● Stated problem
Filter the records down to the lines that contain the string "click" with the same capitalization, and copy each of those lines unchanged.

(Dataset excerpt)
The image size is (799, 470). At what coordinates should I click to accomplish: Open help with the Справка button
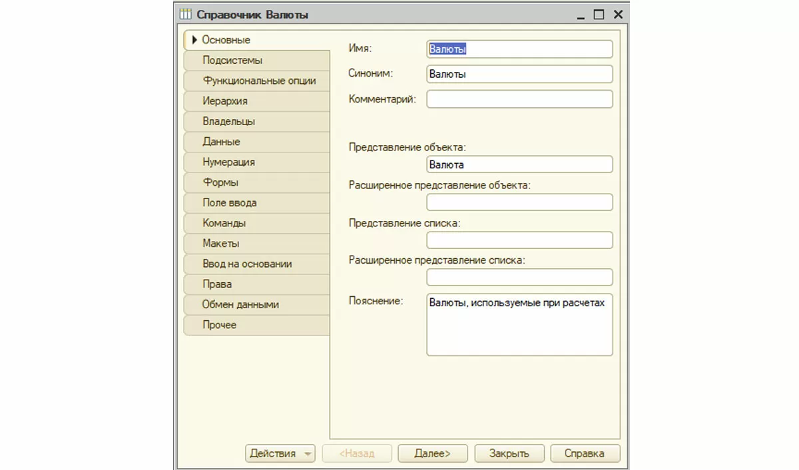point(585,453)
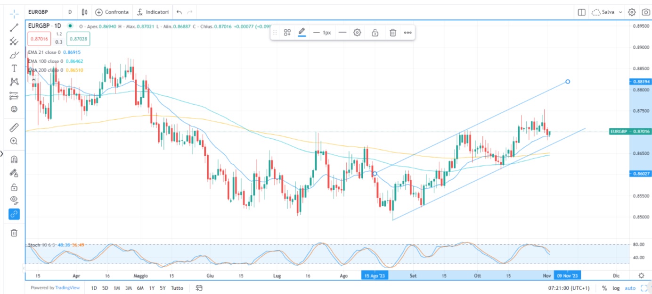Screen dimensions: 652x294
Task: Open the Salva dropdown arrow
Action: pyautogui.click(x=620, y=12)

● Problem solution
The image size is (799, 470). At what coordinates should I click to accomplish: Open help with the Справка button
Action: pyautogui.click(x=620, y=12)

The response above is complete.